As your father I have certain responsibilities, which are by now no doubt familiar to you: to help house, feed and clothe you; to pace the hallway, repeatedly checking my watch and sighing when we’re running late for a family activity; and to lock myself in the bathroom and roar like a mountain lion if anyone approaches the door for the next half-hour.
There is one important paternal responsibility, however, with which you are probably unfamiliar — and no, it is not to nod benignly while you tell me yet another animal fact during the morning walk to school (Mathilda’s fact No. 527: dachshunds were first bred to fight badgers — no way!) or to hunch over a slice of pumpkin pie and eat it with such noisy delight that you will never want to invite friends over, for fear that witnessing the event will cause them to throw up. It is to dispense advice. Ever since I read the final passage of John Cheever’s “The Wapshot Chronicle” as a young man, where the titular patriarch hands out posthumous counsel on how to smoke a cigar, I have looked forward to this day.
It seems appropriate to begin by sharing the three central pieces of advice that my father gave me. As some background, your Papou, despite his playful-sounding name, was not an especially playful guy. He had his lighthearted moments, like singing along with the Rice-A-Roni jingle when the TV commercial came on, but by and large his demeanor was serious. He worked all the time at our family restaurant, from 8 in the morning until 11 at night, seven days a week, and so it’s no surprise that his advice stressed industry, dedication and persistence above all else.
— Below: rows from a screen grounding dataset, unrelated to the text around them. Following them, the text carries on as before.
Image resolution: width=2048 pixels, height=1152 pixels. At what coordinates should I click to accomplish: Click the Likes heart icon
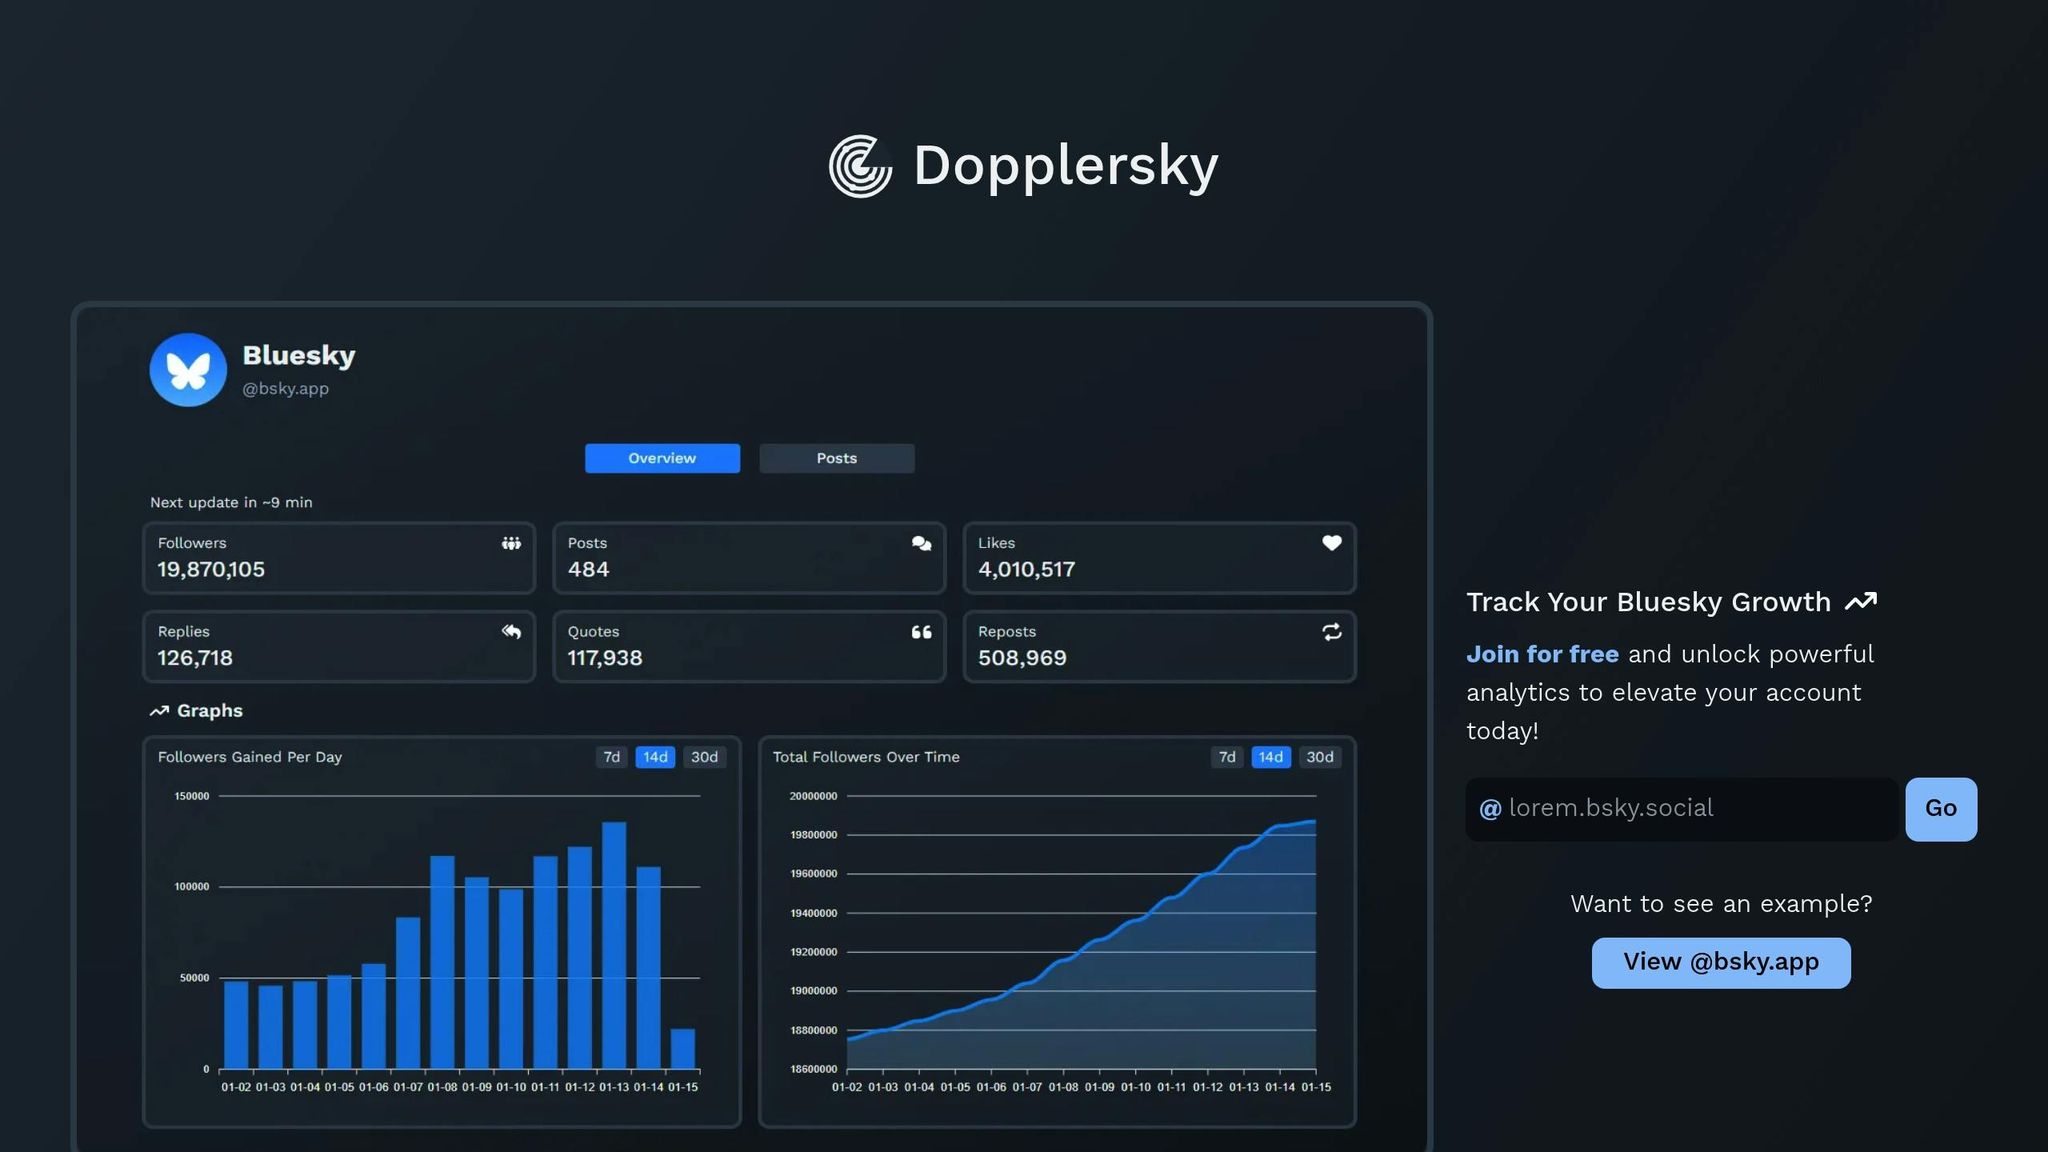tap(1331, 543)
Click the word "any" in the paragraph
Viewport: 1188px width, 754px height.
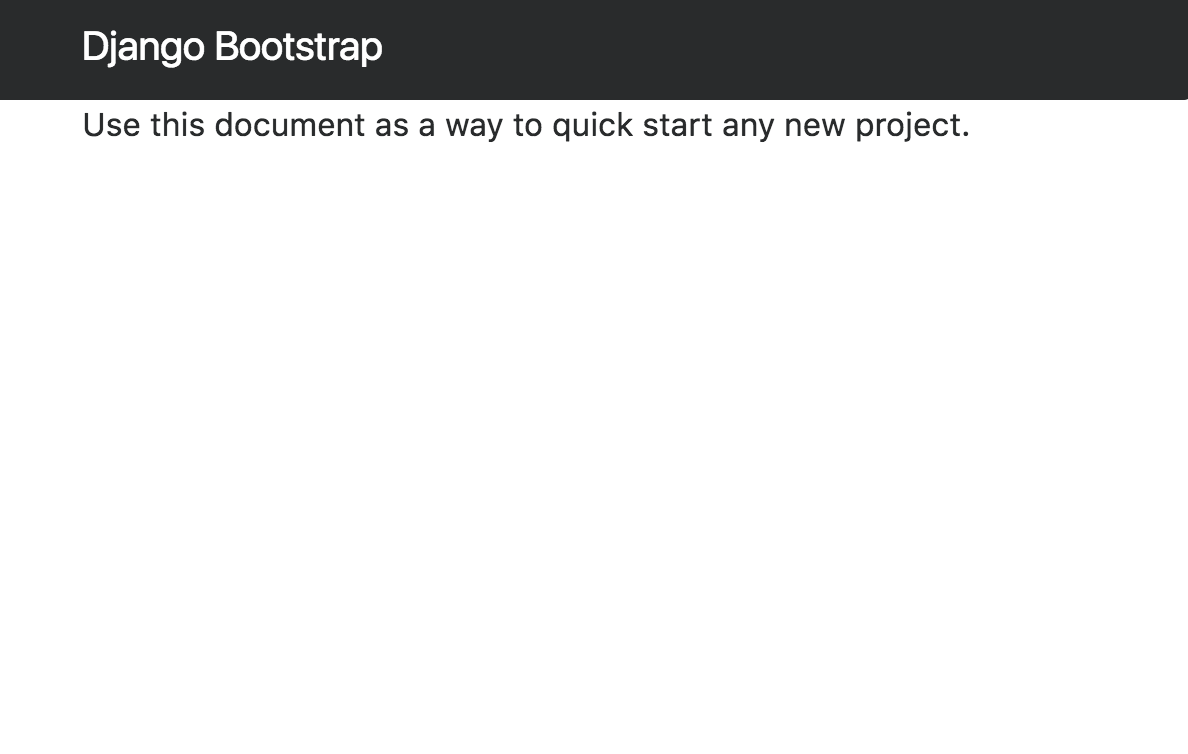(x=748, y=127)
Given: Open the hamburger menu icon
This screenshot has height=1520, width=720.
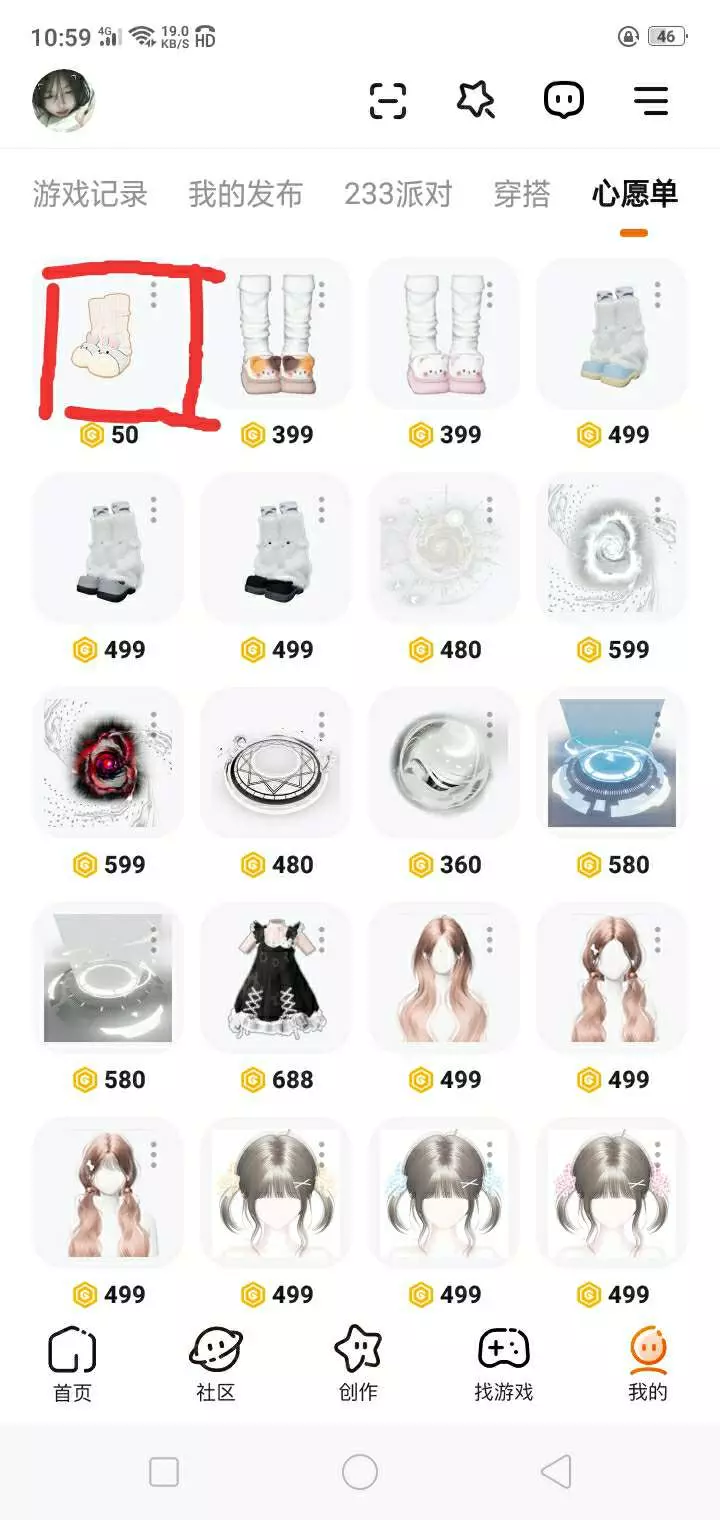Looking at the screenshot, I should tap(651, 100).
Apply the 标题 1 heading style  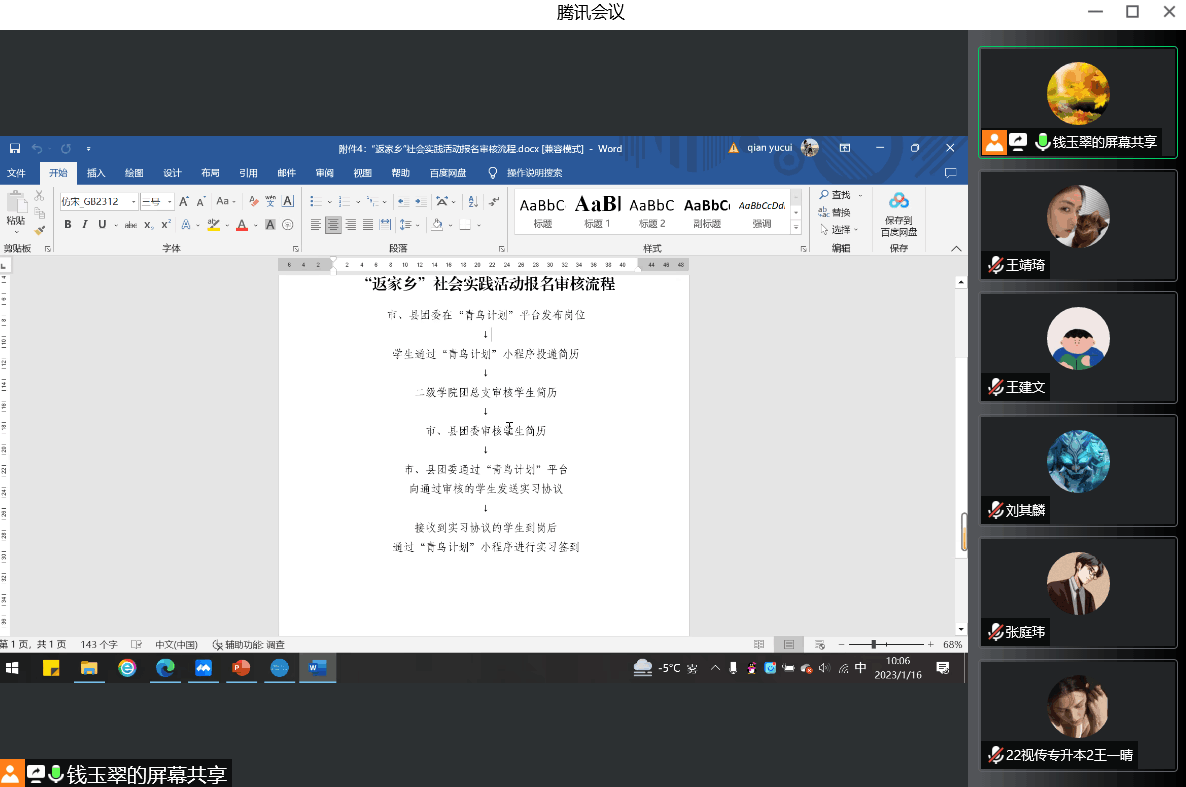click(x=597, y=211)
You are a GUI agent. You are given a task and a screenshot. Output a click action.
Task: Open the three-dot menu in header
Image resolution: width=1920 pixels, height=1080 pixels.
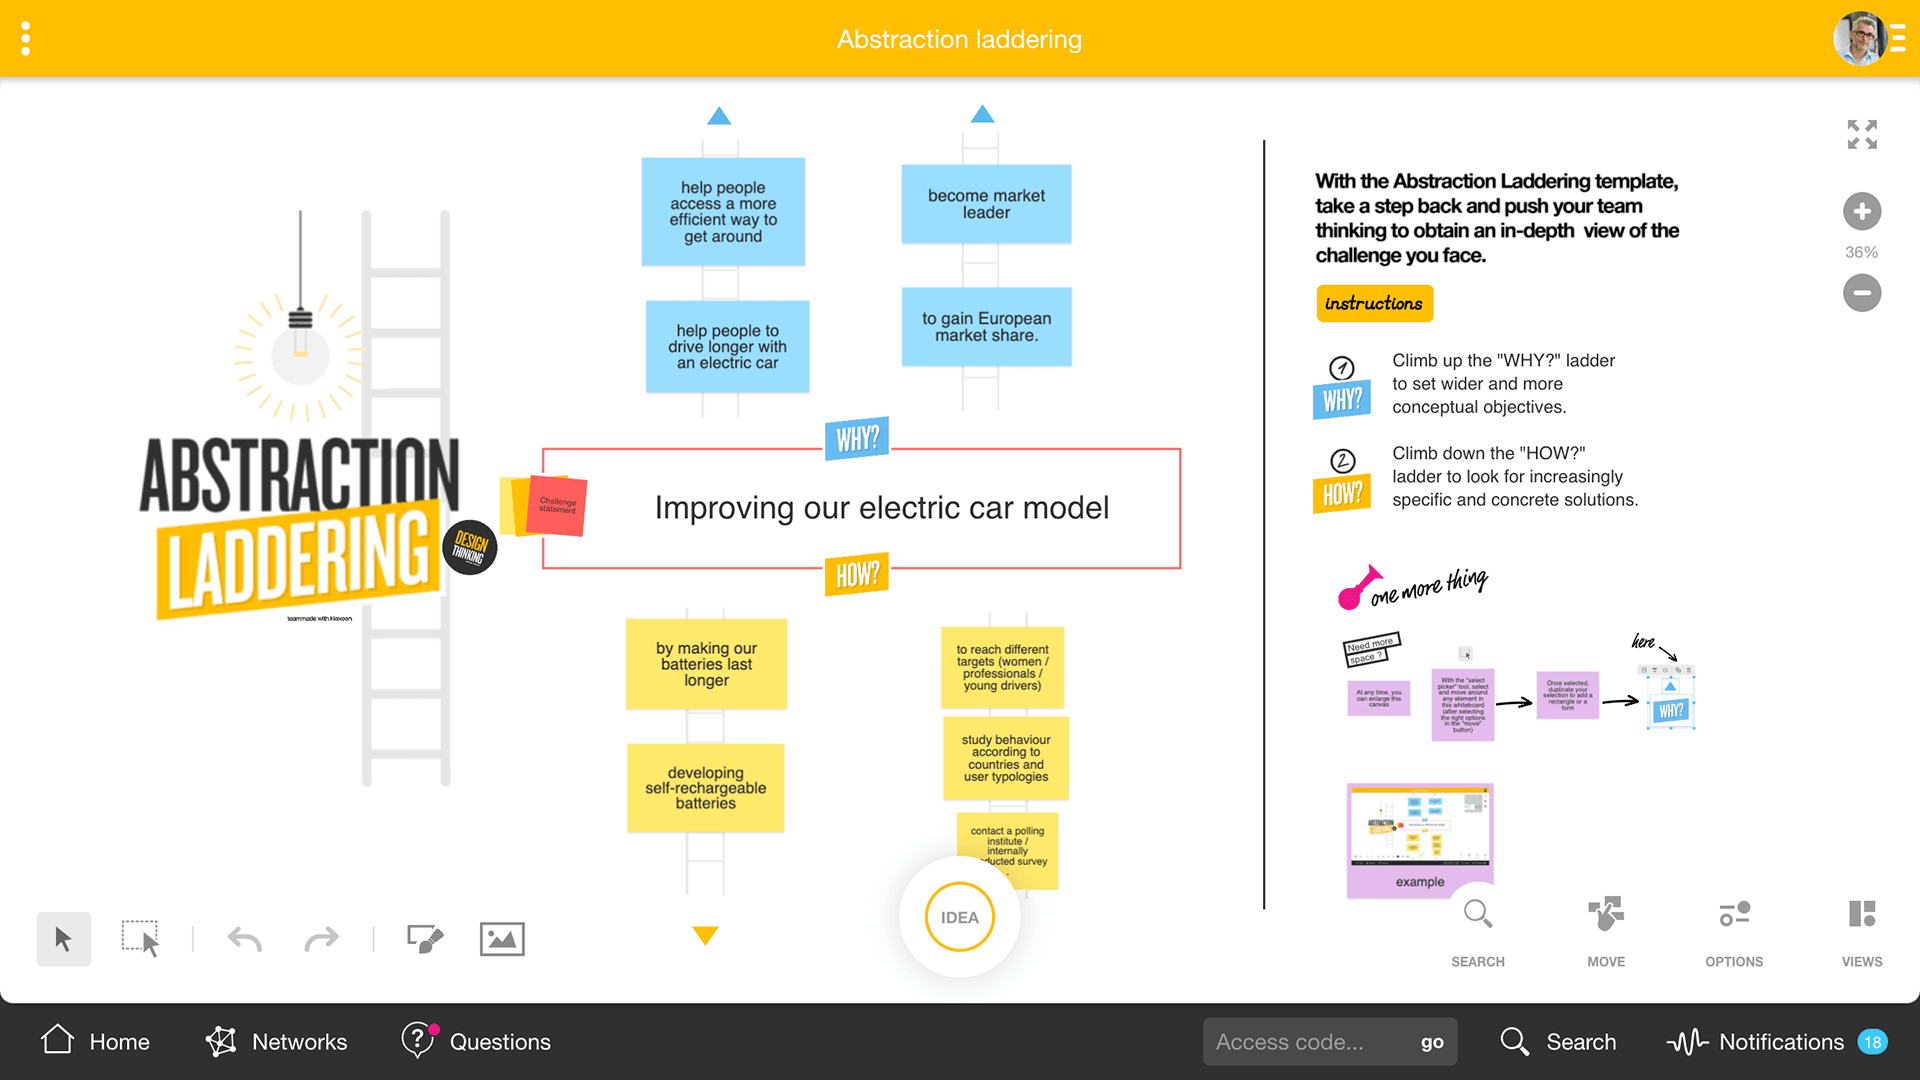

If you’re going to do something, do it right. Had Papou been a robot, this would have been his prime directive. He repeated it at least once a week when I was a boy and until my early 30s I never questioned it. It possessed what seemed an unassailable moral quality. Righteousness was built into it like the helical groove in a gun barrel. I owe much of whatever professional and academic success I have achieved to the earnest exactitude stressed by this advice.